Copy the following listing word for word.

* START *

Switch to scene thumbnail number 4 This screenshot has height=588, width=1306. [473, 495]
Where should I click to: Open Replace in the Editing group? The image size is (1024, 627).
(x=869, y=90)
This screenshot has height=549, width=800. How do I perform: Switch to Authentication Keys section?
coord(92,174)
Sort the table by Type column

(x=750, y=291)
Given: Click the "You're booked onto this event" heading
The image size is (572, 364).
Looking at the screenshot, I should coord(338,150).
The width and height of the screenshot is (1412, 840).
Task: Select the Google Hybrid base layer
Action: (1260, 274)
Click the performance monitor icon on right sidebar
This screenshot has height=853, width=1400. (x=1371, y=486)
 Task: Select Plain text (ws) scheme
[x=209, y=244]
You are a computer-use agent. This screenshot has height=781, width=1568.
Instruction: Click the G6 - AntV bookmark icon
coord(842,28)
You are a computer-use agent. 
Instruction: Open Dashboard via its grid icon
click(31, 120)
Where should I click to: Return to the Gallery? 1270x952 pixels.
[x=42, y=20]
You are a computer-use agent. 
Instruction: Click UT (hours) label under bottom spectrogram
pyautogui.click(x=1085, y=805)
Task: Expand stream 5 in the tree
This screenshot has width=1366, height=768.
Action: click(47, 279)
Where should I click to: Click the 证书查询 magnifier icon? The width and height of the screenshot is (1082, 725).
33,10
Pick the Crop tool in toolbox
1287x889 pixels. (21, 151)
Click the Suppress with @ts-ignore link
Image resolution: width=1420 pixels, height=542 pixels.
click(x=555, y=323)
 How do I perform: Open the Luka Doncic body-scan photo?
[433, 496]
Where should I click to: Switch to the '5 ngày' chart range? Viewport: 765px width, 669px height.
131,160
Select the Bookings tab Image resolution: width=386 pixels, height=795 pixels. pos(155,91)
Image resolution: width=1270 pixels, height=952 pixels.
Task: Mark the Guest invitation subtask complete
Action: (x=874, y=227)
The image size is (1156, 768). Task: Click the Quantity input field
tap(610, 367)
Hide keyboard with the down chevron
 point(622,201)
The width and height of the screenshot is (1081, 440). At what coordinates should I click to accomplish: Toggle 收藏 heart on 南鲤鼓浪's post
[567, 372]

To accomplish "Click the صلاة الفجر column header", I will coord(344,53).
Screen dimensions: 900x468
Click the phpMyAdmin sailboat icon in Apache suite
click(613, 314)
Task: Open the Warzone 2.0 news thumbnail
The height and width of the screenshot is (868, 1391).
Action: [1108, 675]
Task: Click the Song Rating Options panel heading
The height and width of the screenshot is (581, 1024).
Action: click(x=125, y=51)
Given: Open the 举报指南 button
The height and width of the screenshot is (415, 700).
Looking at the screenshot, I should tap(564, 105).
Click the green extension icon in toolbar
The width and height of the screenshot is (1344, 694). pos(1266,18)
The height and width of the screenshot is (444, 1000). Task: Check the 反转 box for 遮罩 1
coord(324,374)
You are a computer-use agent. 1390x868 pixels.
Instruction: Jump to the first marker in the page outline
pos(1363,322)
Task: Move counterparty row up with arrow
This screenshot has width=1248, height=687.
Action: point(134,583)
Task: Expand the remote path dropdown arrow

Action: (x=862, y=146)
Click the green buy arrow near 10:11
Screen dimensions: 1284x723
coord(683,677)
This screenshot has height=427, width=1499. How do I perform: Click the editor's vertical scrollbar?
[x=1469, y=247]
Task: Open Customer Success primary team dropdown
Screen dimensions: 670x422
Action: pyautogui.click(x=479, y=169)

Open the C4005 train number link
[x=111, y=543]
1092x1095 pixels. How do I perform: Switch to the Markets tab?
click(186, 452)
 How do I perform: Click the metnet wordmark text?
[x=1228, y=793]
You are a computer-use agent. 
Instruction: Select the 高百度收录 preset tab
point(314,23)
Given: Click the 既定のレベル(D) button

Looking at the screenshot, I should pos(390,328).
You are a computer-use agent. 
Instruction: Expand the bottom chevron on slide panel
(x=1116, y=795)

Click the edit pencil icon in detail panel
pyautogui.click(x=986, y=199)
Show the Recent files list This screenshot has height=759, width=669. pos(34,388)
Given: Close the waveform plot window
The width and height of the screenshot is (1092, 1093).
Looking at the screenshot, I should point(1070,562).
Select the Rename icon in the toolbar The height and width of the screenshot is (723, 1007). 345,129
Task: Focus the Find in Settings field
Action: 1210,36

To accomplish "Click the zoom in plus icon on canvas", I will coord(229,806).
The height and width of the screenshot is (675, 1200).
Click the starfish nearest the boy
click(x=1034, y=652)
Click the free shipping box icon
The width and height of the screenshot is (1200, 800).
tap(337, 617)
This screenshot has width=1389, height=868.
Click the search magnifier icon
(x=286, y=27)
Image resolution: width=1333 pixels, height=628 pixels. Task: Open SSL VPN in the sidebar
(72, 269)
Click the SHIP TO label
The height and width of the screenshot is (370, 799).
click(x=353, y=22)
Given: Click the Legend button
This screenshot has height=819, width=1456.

* END *

* **Output**
Switch to scene thumbnail number 4 This screenshot has height=588, width=1306. [473, 495]
Where should I click to: Open Replace in the Editing group? The image size is (1024, 627).
(x=869, y=90)
This screenshot has height=549, width=800. How do I perform: Switch to Authentication Keys section?
coord(92,174)
Sort the table by Type column

(x=750, y=291)
Given: Click the "You're booked onto this event" heading
The image size is (572, 364).
Looking at the screenshot, I should coord(338,150).
The width and height of the screenshot is (1412, 840).
Task: Select the Google Hybrid base layer
Action: (1260, 274)
Click the performance monitor icon on right sidebar
This screenshot has height=853, width=1400. (x=1371, y=486)
 Task: Select Plain text (ws) scheme
[x=209, y=244]
You are a computer-use agent. This screenshot has height=781, width=1568.
Instruction: Click the G6 - AntV bookmark icon
coord(842,28)
You are a computer-use agent. 
Instruction: Open Dashboard via its grid icon
click(31, 120)
Where should I click to: Return to the Gallery? 1270x952 pixels.
[x=42, y=20]
You are a computer-use agent. 
Instruction: Click UT (hours) label under bottom spectrogram
pyautogui.click(x=1085, y=805)
Task: Expand stream 5 in the tree
This screenshot has width=1366, height=768.
Action: click(47, 279)
Where should I click to: Click the 证书查询 magnifier icon? The width and height of the screenshot is (1082, 725).
33,10
Pick the Crop tool in toolbox
1287x889 pixels. (21, 151)
Click the Suppress with @ts-ignore link
Image resolution: width=1420 pixels, height=542 pixels.
click(x=555, y=323)
 How do I perform: Open the Luka Doncic body-scan photo?
[433, 496]
Where should I click to: Switch to the '5 ngày' chart range? Viewport: 765px width, 669px height.
131,160
Select the Bookings tab Image resolution: width=386 pixels, height=795 pixels. pos(155,91)
Image resolution: width=1270 pixels, height=952 pixels.
Task: Mark the Guest invitation subtask complete
Action: (x=874, y=227)
The image size is (1156, 768). Task: Click the Quantity input field
tap(610, 367)
Hide keyboard with the down chevron
 point(622,201)
The width and height of the screenshot is (1081, 440). At what coordinates should I click to accomplish: Toggle 收藏 heart on 南鲤鼓浪's post
[567, 372]

To accomplish "Click the صلاة الفجر column header", I will coord(344,53).
Screen dimensions: 900x468
Click the phpMyAdmin sailboat icon in Apache suite
click(613, 314)
Task: Open the Warzone 2.0 news thumbnail
The height and width of the screenshot is (868, 1391).
Action: [1108, 675]
Task: Click the Song Rating Options panel heading
The height and width of the screenshot is (581, 1024).
Action: click(x=125, y=51)
Given: Open the 举报指南 button
The height and width of the screenshot is (415, 700).
Looking at the screenshot, I should tap(564, 105).
Click the green extension icon in toolbar
The width and height of the screenshot is (1344, 694). pos(1266,18)
The height and width of the screenshot is (444, 1000). Task: Check the 反转 box for 遮罩 1
coord(324,374)
You are a computer-use agent. 1390x868 pixels.
Instruction: Jump to the first marker in the page outline
pos(1363,322)
Task: Move counterparty row up with arrow
This screenshot has width=1248, height=687.
Action: point(134,583)
Task: Expand the remote path dropdown arrow

Action: (x=862, y=146)
Click the green buy arrow near 10:11
Screen dimensions: 1284x723
coord(683,677)
This screenshot has height=427, width=1499. How do I perform: Click the editor's vertical scrollbar?
[x=1469, y=247]
Task: Open Customer Success primary team dropdown
Screen dimensions: 670x422
Action: pyautogui.click(x=479, y=169)

Open the C4005 train number link
[x=111, y=543]
1092x1095 pixels. How do I perform: Switch to the Markets tab?
click(186, 452)
 How do I perform: Click the metnet wordmark text?
[x=1228, y=793]
You are a computer-use agent. 
Instruction: Select the 高百度收录 preset tab
point(314,23)
Given: Click the 既定のレベル(D) button

Looking at the screenshot, I should pos(390,328).
You are a computer-use agent. 
Instruction: Expand the bottom chevron on slide panel
(x=1116, y=795)

Click the edit pencil icon in detail panel
pyautogui.click(x=986, y=199)
Show the Recent files list This screenshot has height=759, width=669. pos(34,388)
Given: Close the waveform plot window
The width and height of the screenshot is (1092, 1093).
Looking at the screenshot, I should point(1070,562).
Select the Rename icon in the toolbar The height and width of the screenshot is (723, 1007). 345,129
Task: Focus the Find in Settings field
Action: 1210,36

To accomplish "Click the zoom in plus icon on canvas", I will coord(229,806).
The height and width of the screenshot is (675, 1200).
Click the starfish nearest the boy
click(x=1034, y=652)
Click the free shipping box icon
The width and height of the screenshot is (1200, 800).
tap(337, 617)
This screenshot has width=1389, height=868.
Click the search magnifier icon
(x=286, y=27)
Image resolution: width=1333 pixels, height=628 pixels. Task: Open SSL VPN in the sidebar
(72, 269)
Click the SHIP TO label
The height and width of the screenshot is (370, 799).
click(x=353, y=22)
Given: Click the Legend button
This screenshot has height=819, width=1456.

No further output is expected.